Le samouraï bambou (1) de Taiyou MATSUMOTO, Issei EIFUKU

Le samouraï bambou de Taiyou MATSUMOTO, Issei EIFUKU

Le samouraï bambou de Taiyou MATSUMOTO, Issei EIFUKU
Manga de Taiyou Matsumoto et Issei Eifuku ( scénariste). Un style spécifique en noir et blanc, à l’encre de chine et quelques dessins en couleur, tel des estampes. L’univers de ce manga à une esthétique spéciale, un monde irréel ( les animaux ont une place particulière, les chats parlent et donnent leur avis  : ‘le chat protecteur de l’enfance’, les personnages sont doubles.
les chats du samourai bambou
Résumé :
L’histoire se passe au Japon, il y a deux cents ans, à Edo département de Nagano.
Sochiro Eno un samourai ( les gens pensent que c’est un ronin) se fait héberger dans un village. Kankichi un enfant l’observe, le suit, il est drôle : Un samouraï qui aime les sucreries !
D’autres samouraïs le cherchent, il les fait fuir, avec son sabre en bambou. Le jeune Kanichi a un maître d’apprentissage, il lui pose plein de questions : « les esprits existent-ils ? », les fantômes ? … en pensant à Sochiro Eno
Avis :
Ce premier volume permet une première approche de la philosophie qui entoure ce samouraï ronin, il vit simplement flânant, discutant avec les marchands, parlant aux animaux. On rencontre également beaucoup de poésie et de tendresse entre Sochiro Eno et Kankichi. Il est poursuivi par des ennemis, mais arrive à les faire fuir facilement.
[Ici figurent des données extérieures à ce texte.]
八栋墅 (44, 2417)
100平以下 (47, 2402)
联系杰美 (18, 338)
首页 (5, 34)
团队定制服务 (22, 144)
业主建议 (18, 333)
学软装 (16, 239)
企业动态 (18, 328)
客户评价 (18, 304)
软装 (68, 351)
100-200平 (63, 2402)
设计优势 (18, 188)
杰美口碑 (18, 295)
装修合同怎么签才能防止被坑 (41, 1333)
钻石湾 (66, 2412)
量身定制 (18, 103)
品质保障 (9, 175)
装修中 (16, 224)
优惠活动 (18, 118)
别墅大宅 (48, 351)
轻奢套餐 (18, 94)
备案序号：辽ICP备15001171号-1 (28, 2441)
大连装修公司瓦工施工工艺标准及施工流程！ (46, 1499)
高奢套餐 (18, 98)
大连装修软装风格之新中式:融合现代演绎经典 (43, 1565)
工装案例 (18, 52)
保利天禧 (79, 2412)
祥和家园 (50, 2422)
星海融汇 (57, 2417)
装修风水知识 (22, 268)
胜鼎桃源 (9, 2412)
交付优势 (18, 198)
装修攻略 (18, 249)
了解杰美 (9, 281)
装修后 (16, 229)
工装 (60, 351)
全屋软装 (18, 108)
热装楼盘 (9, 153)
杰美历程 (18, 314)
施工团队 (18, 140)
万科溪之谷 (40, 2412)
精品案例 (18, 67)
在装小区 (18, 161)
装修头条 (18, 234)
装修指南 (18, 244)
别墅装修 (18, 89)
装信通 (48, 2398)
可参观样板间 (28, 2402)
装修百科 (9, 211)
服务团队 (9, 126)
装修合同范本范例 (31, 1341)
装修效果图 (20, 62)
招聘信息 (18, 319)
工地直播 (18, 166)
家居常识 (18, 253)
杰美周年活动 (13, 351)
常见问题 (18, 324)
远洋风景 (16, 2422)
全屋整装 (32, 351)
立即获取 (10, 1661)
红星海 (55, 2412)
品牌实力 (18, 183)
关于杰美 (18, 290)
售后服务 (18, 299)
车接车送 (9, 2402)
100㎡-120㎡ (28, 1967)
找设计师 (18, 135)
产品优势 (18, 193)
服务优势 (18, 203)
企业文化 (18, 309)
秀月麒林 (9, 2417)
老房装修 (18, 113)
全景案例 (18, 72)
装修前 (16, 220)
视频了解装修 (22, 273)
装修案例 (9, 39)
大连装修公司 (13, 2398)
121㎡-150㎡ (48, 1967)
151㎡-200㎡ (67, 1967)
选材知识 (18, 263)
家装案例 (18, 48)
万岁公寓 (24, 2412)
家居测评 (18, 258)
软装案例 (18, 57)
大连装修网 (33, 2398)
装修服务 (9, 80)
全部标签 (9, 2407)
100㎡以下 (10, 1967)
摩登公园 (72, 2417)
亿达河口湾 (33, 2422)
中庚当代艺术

Il est parfois dessiné avec la tête d’un animal  ‘Dualité du personnage’.  Celui d’un renard d’ou la symbolique d’un personnage double dans la culture japonaise. 
Un bémol quand même, car lorsque je me penche sur un manga, c’est dans l’espoir de me reposer l’esprit, d’être emmené dans des histoires fantastiques. Mais là c’est réflexions, retour en arrière… Donc une lecture qui mérite de se poser dans un endroit calme; de prendre son temps et de déchiffrer toutes les attitudes, les mimiques et les mouvements…

Le samouraï bambou Citations  et force du symbolisme :

Les milans et les corbeaux …. Si  on les observe bien, on voit qu’ils ne volent pas à la même altitude. Je me disais que c’est une habile manière d’éviter les conflits…  Ils sont intelligents  (p167)
Lorsque Sochiro est malade : une mante religieuse se pose sur lui. Pour les paysans, la mante est qualifiée de religieuse car joignant ces pattes ravisseuses et les dirigeant vers le ciel comme lors d’une prière, mais aussi le côté prédateur sans scrupule
-Confucius : N’est il pas plaisant d’étudier et de mettre en pratique ce que l’on a appris
-Vous les enfants vous ressemblez aux bourgeons des arbres de ces montagnes, je suis si heureux de vous avoir rencontrés

Divers:

  • Bibliothèque du Kremlin Bicêtre
  • Broché: 224 pages
  • Editeur : Kana (8 octobre 2009)
  • Note : ***** (4/5)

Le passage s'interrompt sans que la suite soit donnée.